• [Exercise]:
List each line in the records that contains the word "width".

• [Material shown]:

_ _ _ _ _

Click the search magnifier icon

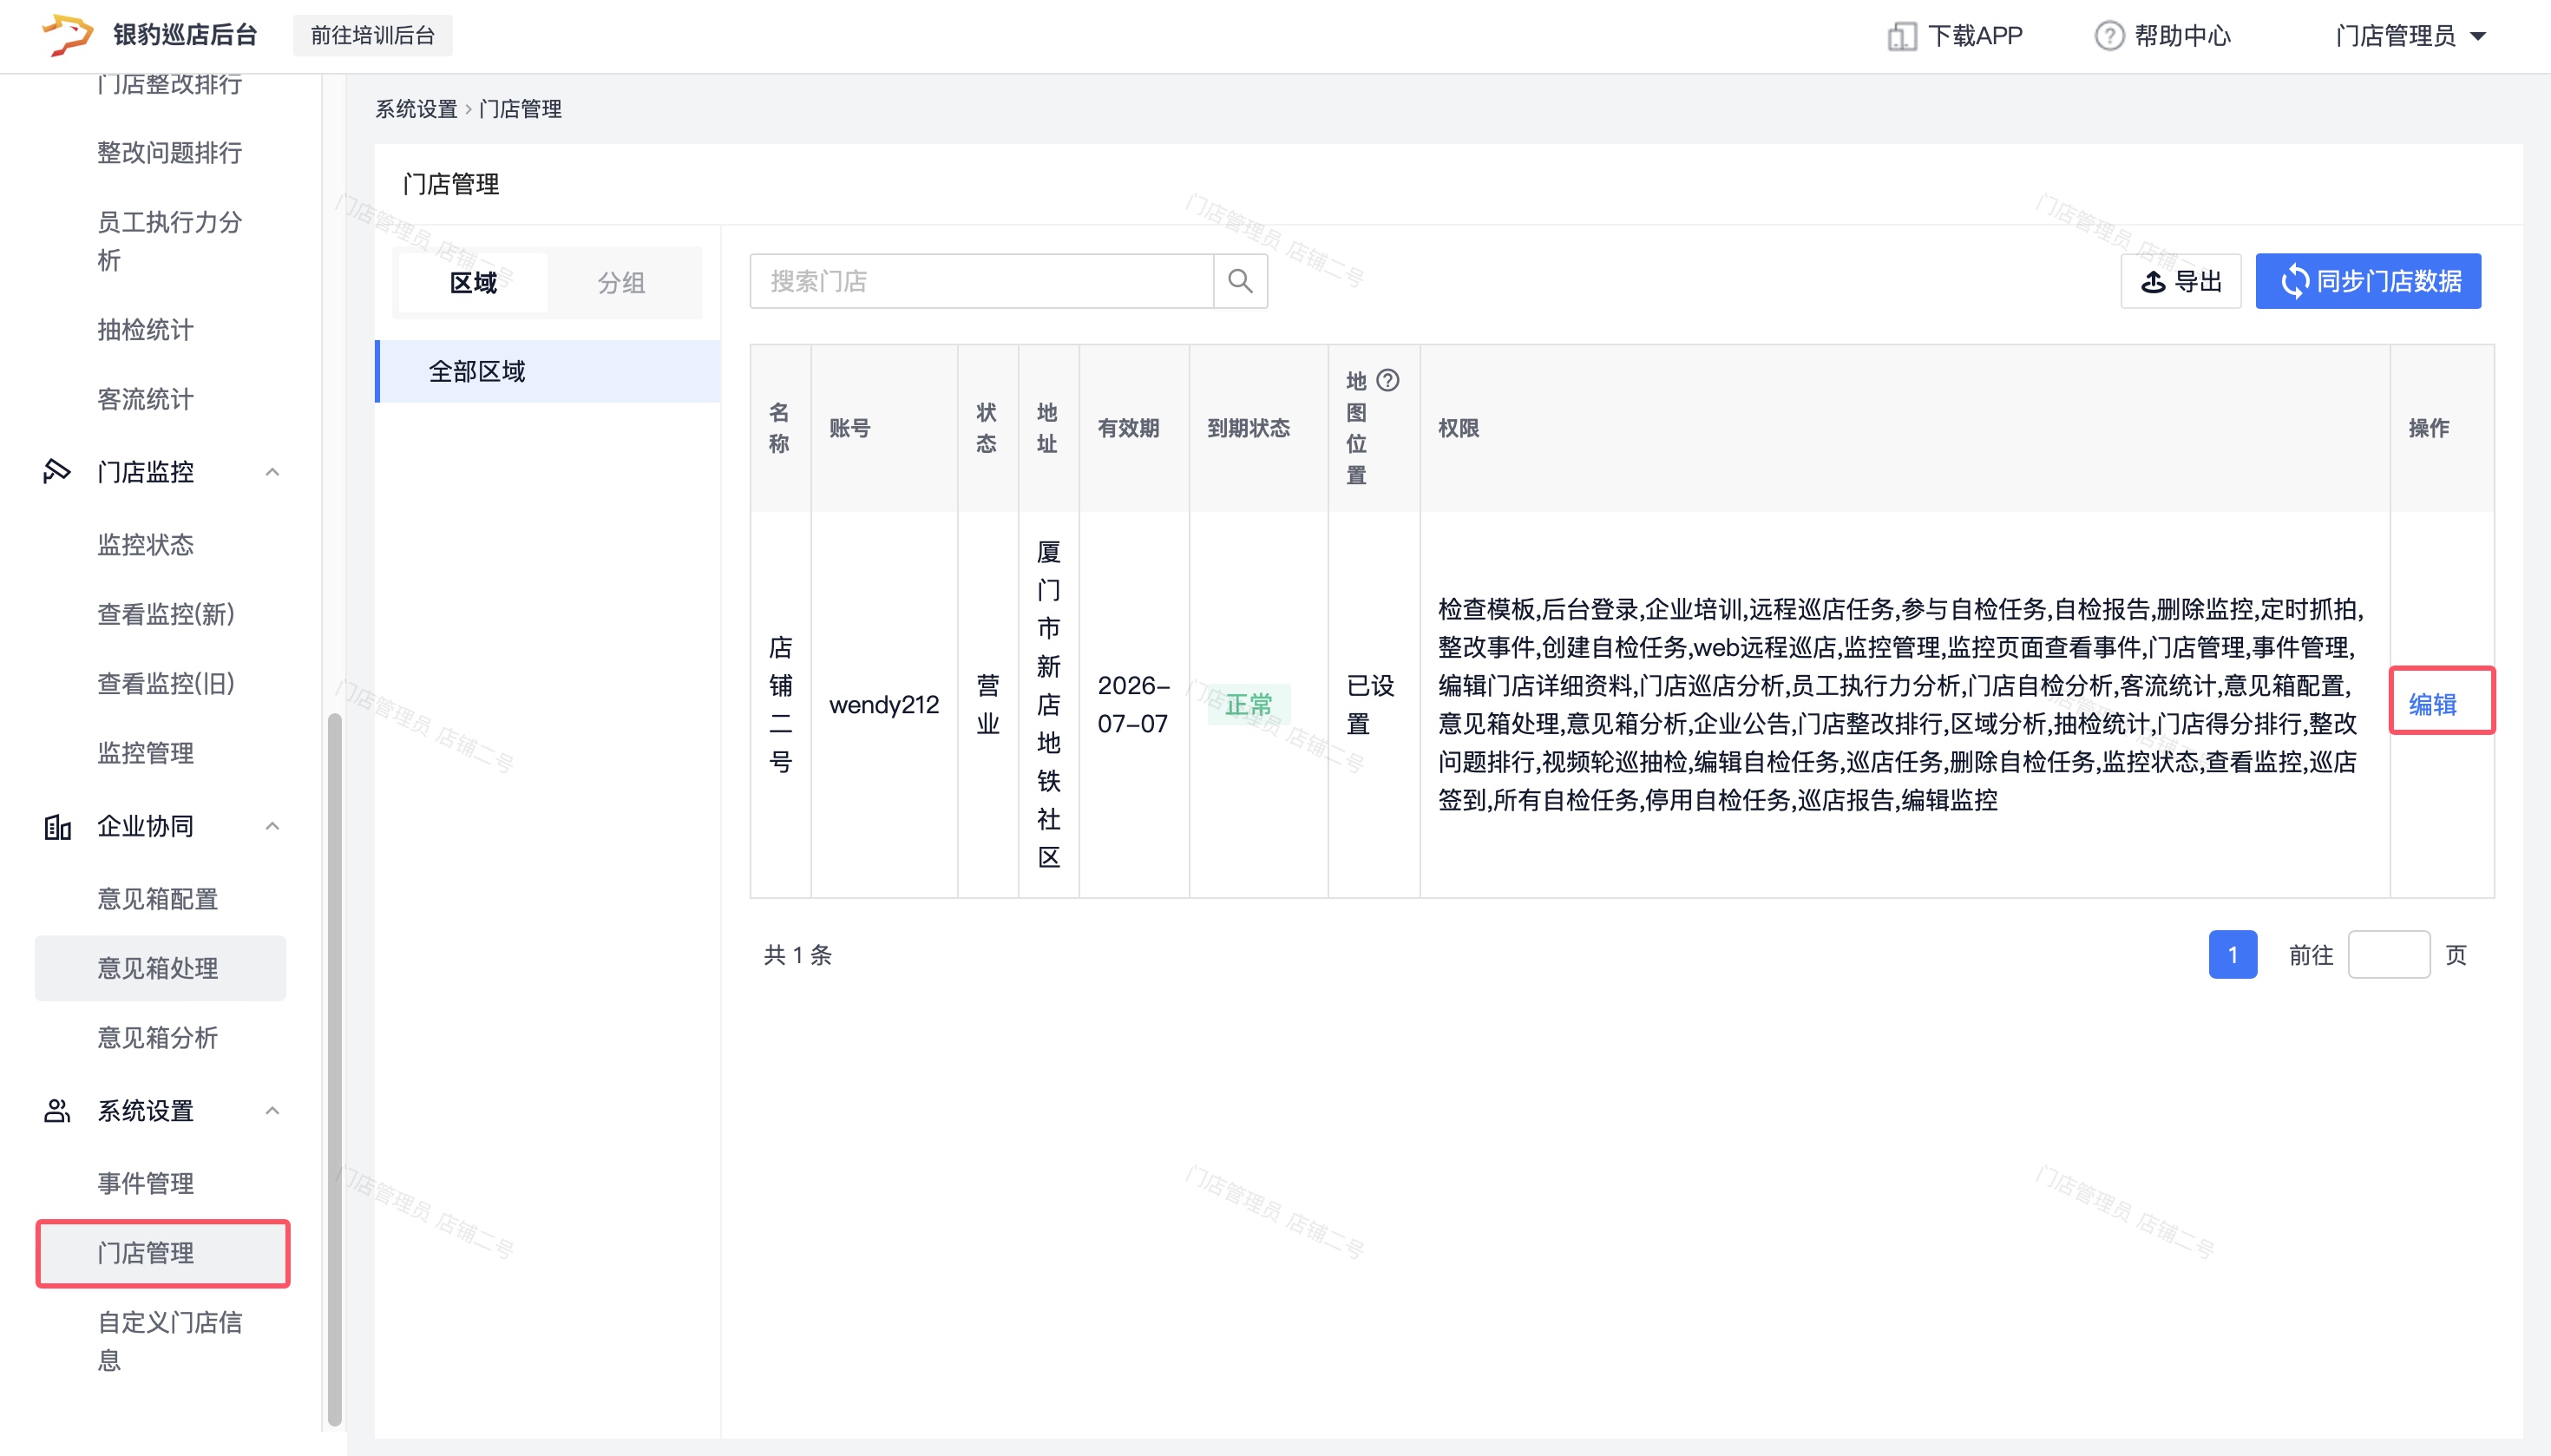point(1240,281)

_ _ _ _ _

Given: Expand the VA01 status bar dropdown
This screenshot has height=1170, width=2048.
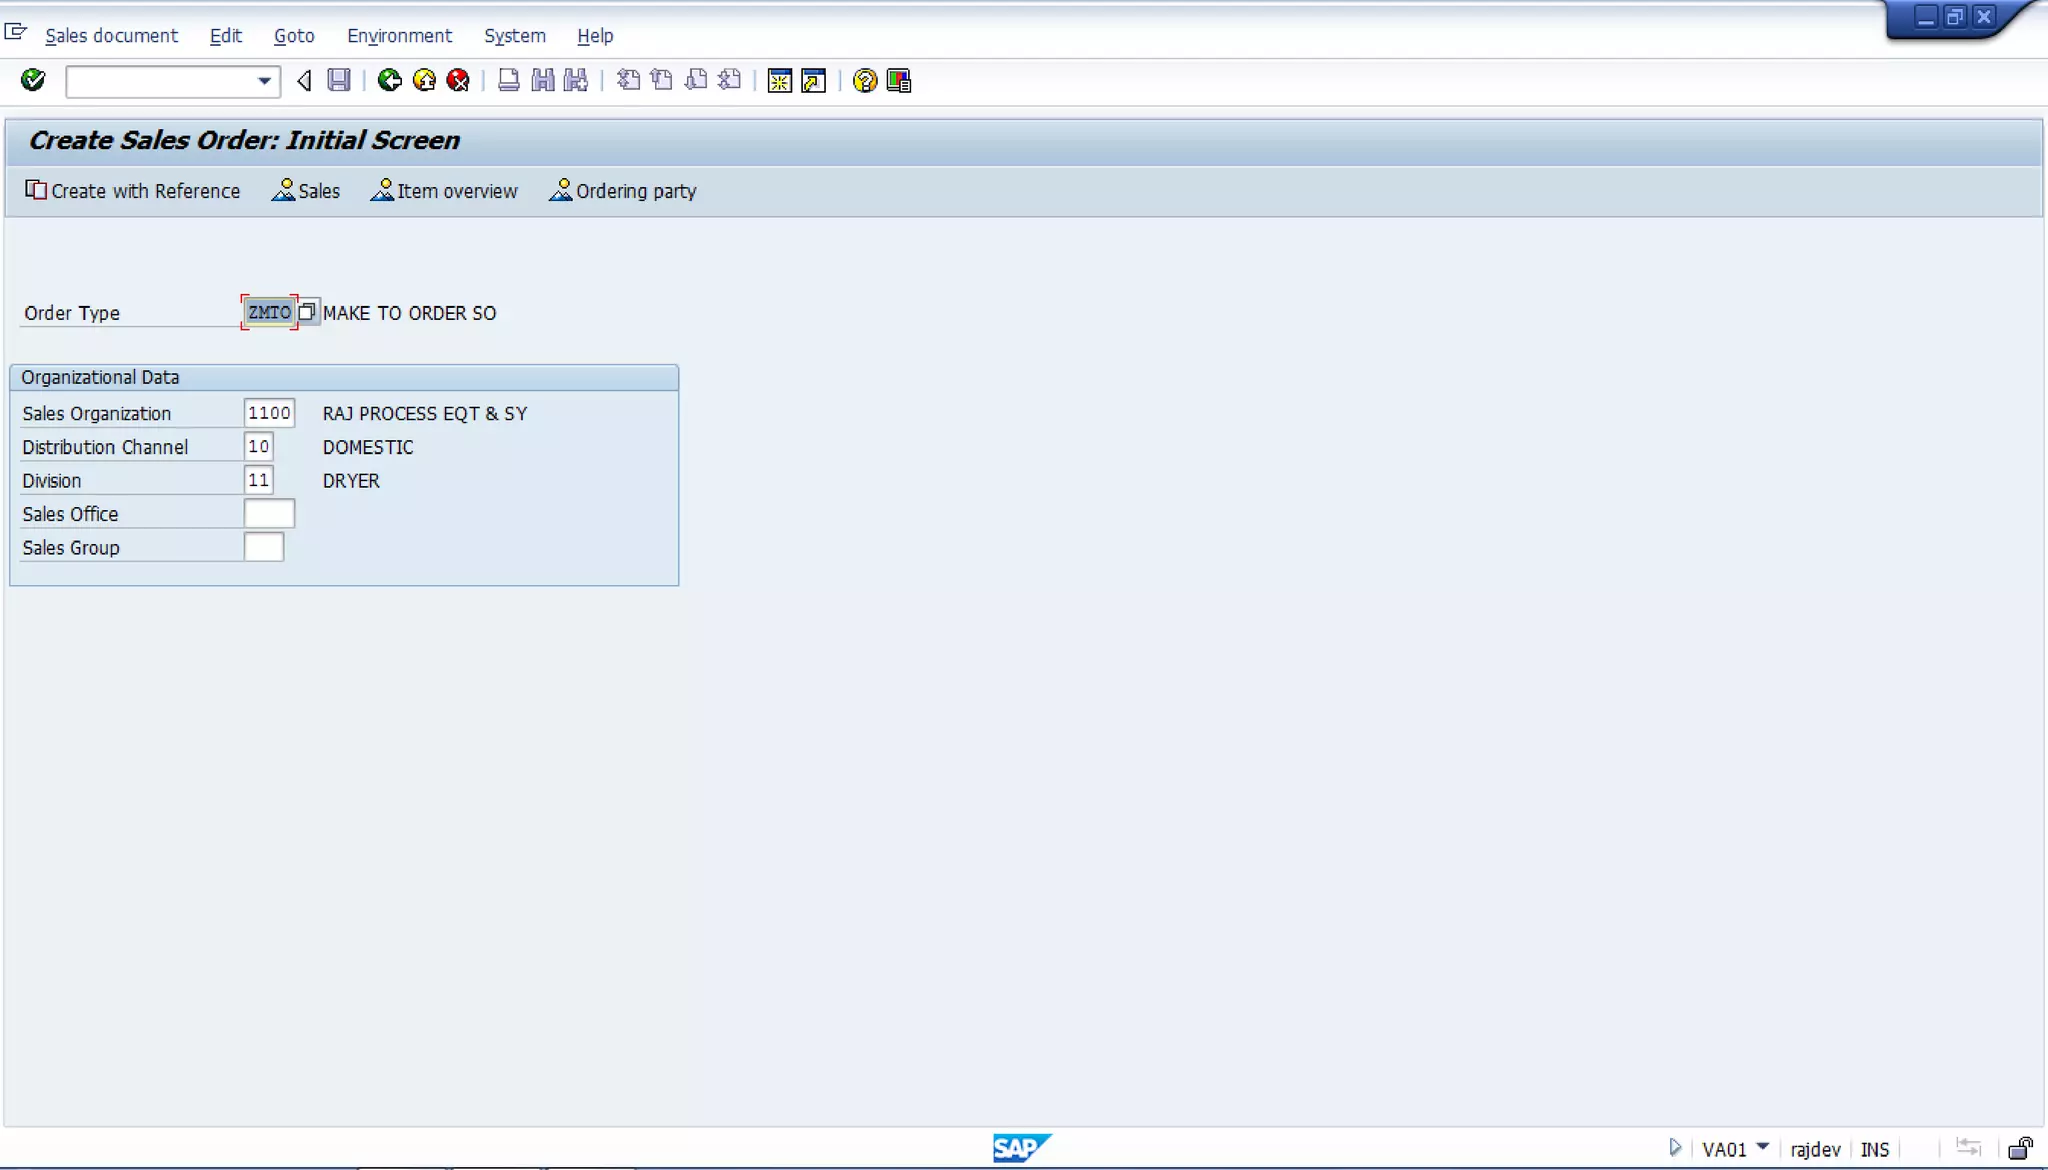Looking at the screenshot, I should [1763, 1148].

_ _ _ _ _

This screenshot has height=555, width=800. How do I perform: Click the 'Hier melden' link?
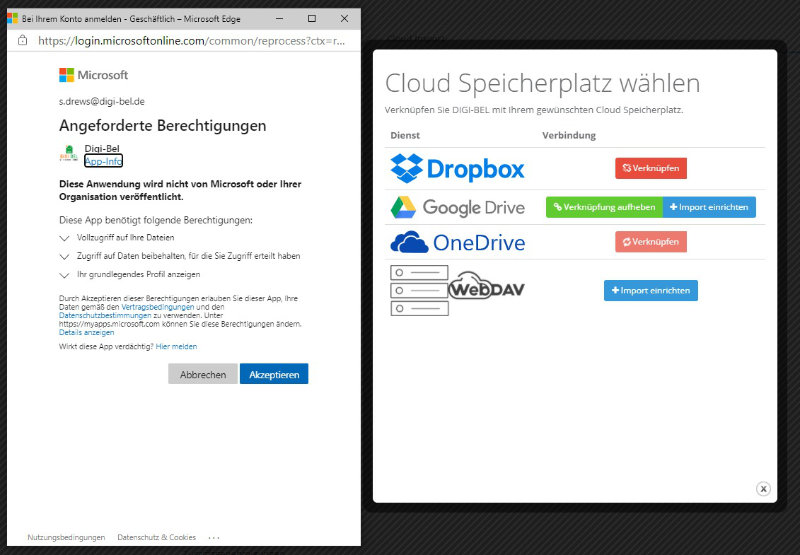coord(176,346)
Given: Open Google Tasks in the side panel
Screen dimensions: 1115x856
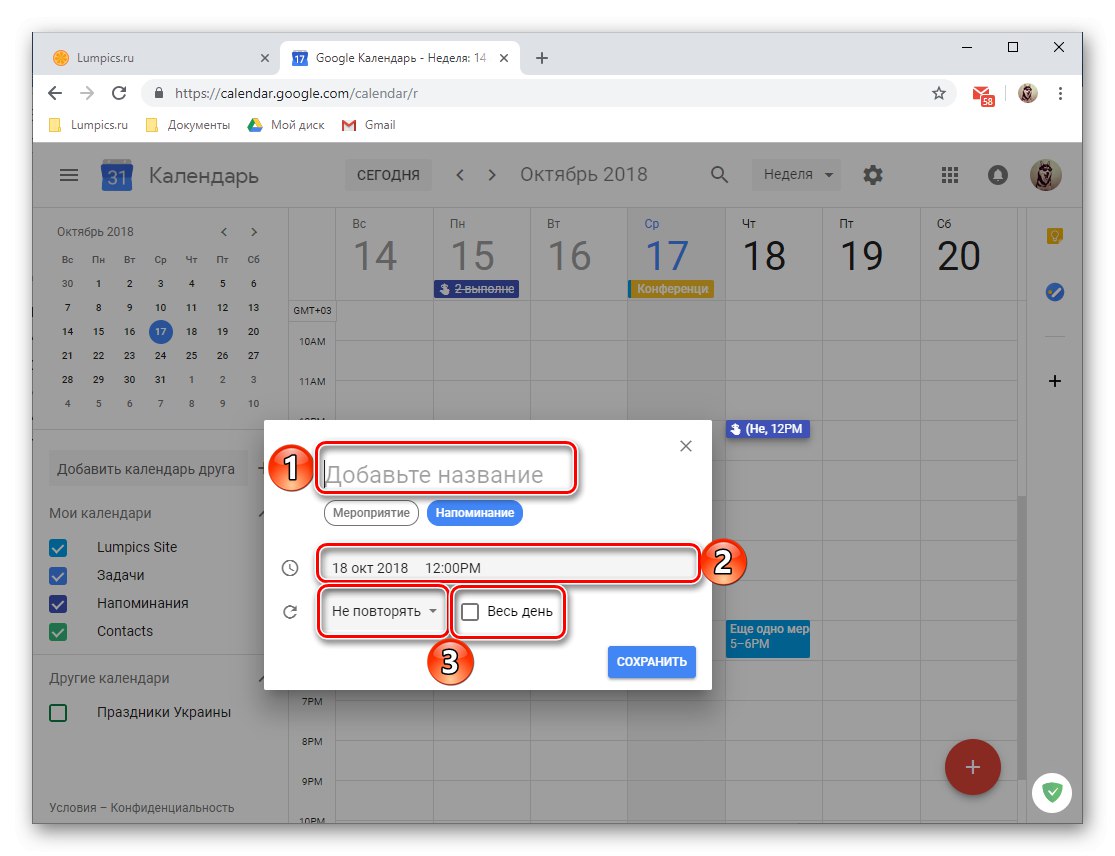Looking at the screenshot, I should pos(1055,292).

_ _ _ _ _

• [Answer to the problem]:
This screenshot has height=1170, width=2048.
This screenshot has height=555, width=800. How do I perform: Click the 'Hier melden' link?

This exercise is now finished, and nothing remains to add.